March 17, 2025

‘30 Rock’ Reunion Review: A Few Laughs, a Lot of Blergh

There is comedy, kind of, in watching Tracy Jordan read you a list of ad-sales talking points. But it’s still, ultimately, only as fun as being read a list of ad-sales talking points can be. (Dealbreaker! Shut it down!)

And the copious in-house promos, which would have been unremarkable at an industry confab in Radio City Music Hall, broke the rhythm and undercut the satire with dead-earnest flogging. Since so many spots were for programming that is theoretically available only in a misty future when normal-ish life returns — a sitcom with Kenan Thompson and Don Johnson, the 20[who knows?] Tokyo Olympics — it lent the whole production a surreal undertone of forced optimism.

I watched the special twice on Thursday night, once live, once with my family, who wisely fast-forwarded through the ads. It played better the second way. But you could also see more sharply how the special deteriorated as it went on, as if the writers had a half-hour of material and an hour to fill.

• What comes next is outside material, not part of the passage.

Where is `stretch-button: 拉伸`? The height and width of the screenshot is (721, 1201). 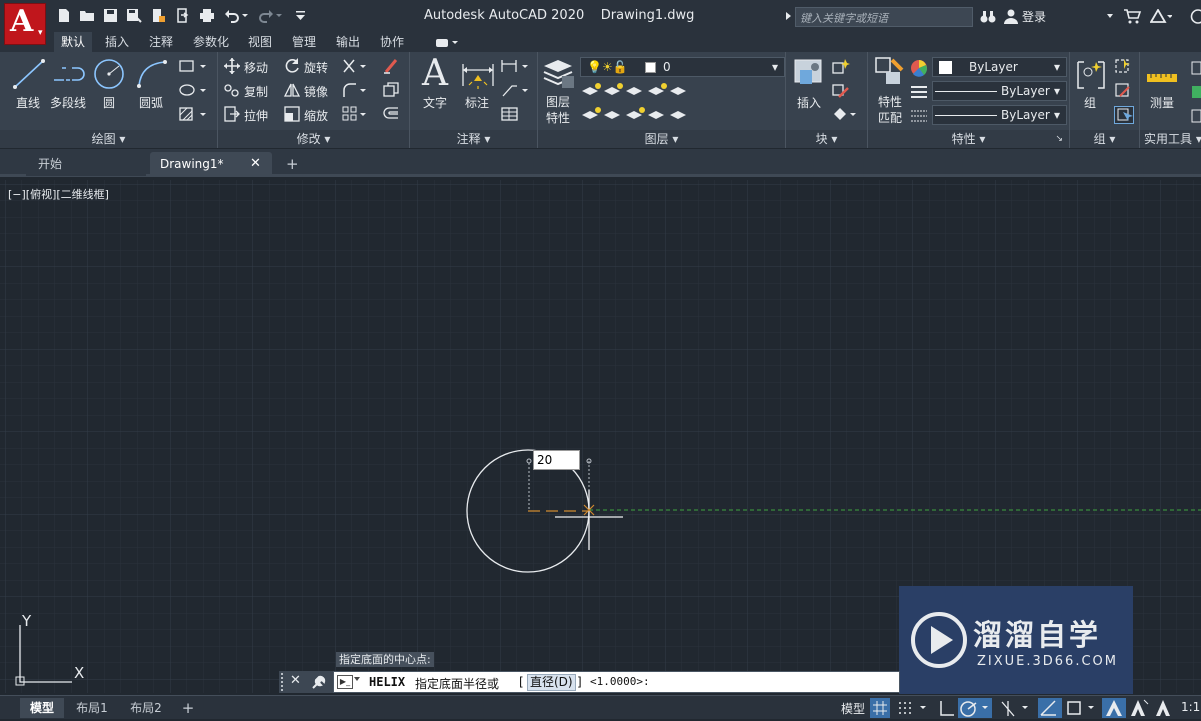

In theory, “30 Rock” was the perfect brand for the job. From 2006 to 2013, it bit the hand that feeds as lustily as Liz chomps into a block of night cheese. It cast company talent in gently mocking cameos, as the special did with stars including Khloé Kardashian and Jimmy Fallon. It made comedy out of real-life corporate mandates, as in “Greenzo,” an episode about an environmentalist mascot that came out of an actual network-wide “Green Is Universal” programming requirement.

When the show moves from biting to gently nibbling the hand that feeds, you lose a certain energy. Beyond that, the special showed that, however gut-busting “30 Rock” remains in reruns, its arch, lighten-up-Francis comedy is a product of a very specific era that does not time-travel well.

We already saw an example of this when the show shelved several old episodes that featured blackface, the ’00s “edgy” comedy writer’s go-to answer to “What’s the most excruciatingly inappropriate thing we can have a character do?” (It’s telling that so many examples — in “The Office,” “Community” and “Scrubs” as well — came in marquee NBC sitcoms.)